[PROBLEM TO WORK ON]: Rewrite the part that starts with the line containing "You are a GUI" and runs through the end of the items, swapping "dropdown" for "drop-down list" and leaving everything else as it is. Don't include the pictures in your answer.
— START OF DATASET ENTRIES —
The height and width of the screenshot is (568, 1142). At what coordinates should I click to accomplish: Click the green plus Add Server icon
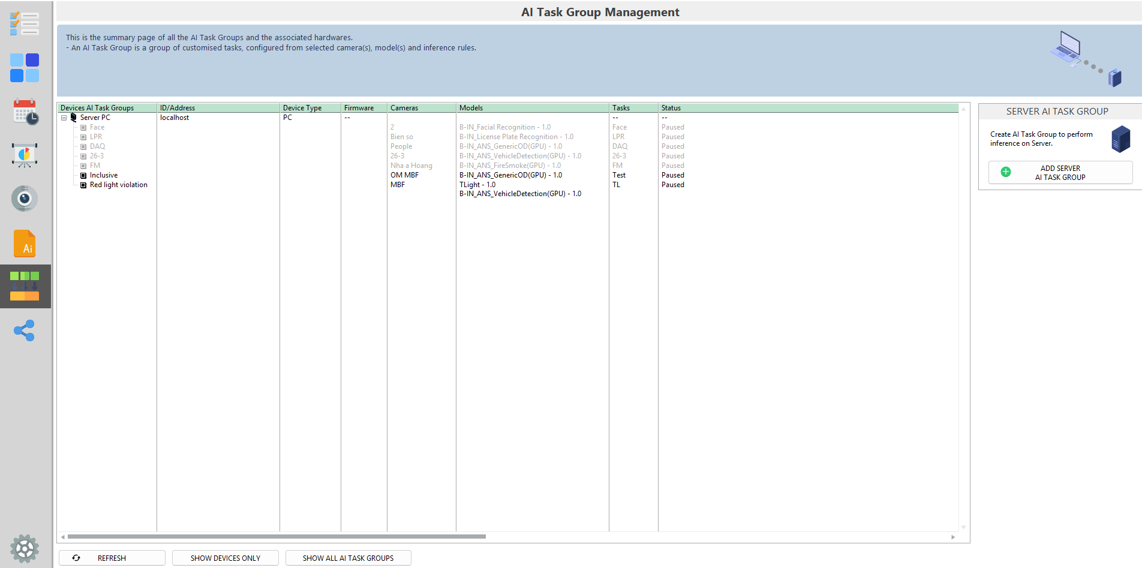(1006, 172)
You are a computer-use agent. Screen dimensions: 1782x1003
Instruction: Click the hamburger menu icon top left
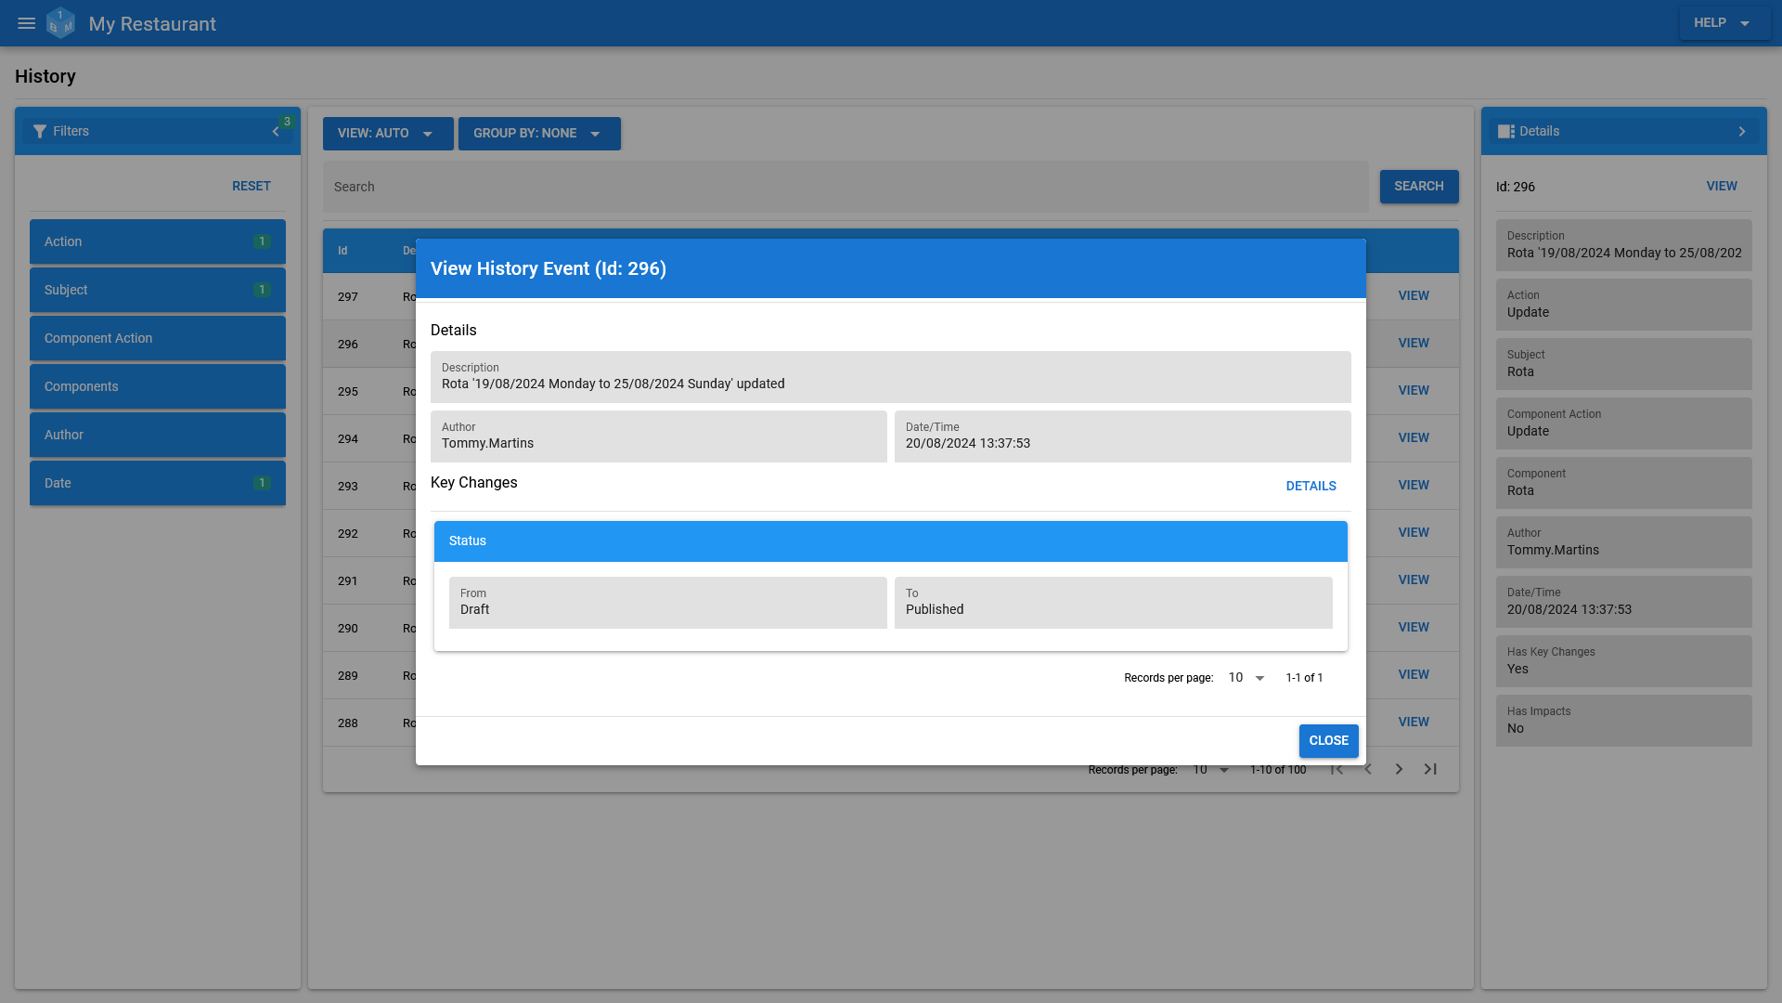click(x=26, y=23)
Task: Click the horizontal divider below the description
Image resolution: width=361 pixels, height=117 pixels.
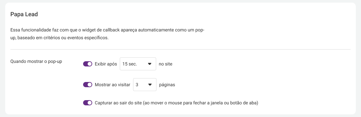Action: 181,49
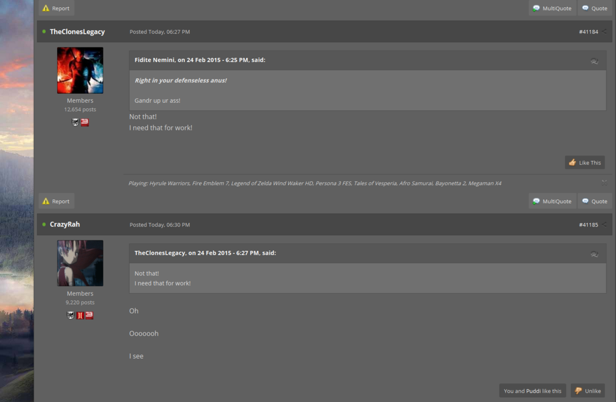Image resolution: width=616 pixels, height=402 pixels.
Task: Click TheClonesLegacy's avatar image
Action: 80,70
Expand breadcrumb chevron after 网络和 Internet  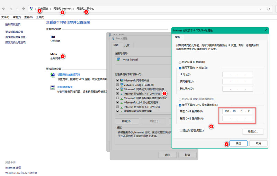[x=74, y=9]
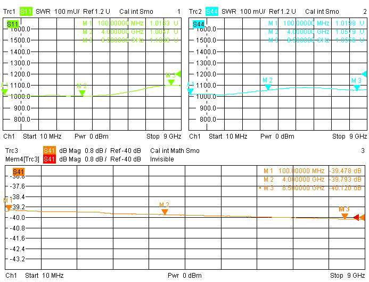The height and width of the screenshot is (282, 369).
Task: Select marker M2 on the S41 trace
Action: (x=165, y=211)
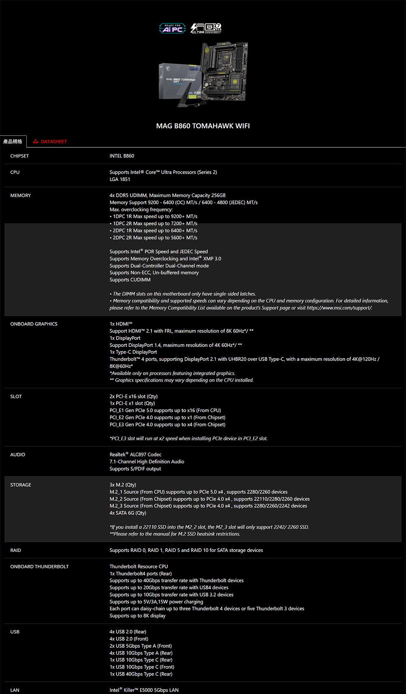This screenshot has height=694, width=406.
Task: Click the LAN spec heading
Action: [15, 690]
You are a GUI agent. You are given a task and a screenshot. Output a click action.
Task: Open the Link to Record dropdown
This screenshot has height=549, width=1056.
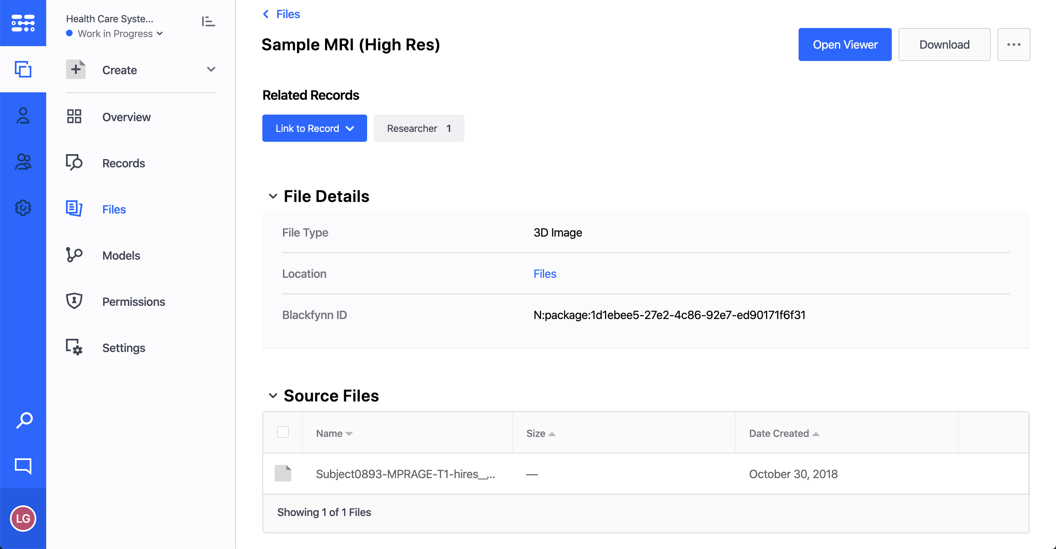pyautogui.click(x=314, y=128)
— END OF DATASET ENTRIES —
[SOLVED PROBLEM]:
You are a GUI agent. You are given a task and a screenshot. Output a click action.
Task: Open the Link to Record drop-down list
This screenshot has height=549, width=1056.
pyautogui.click(x=314, y=128)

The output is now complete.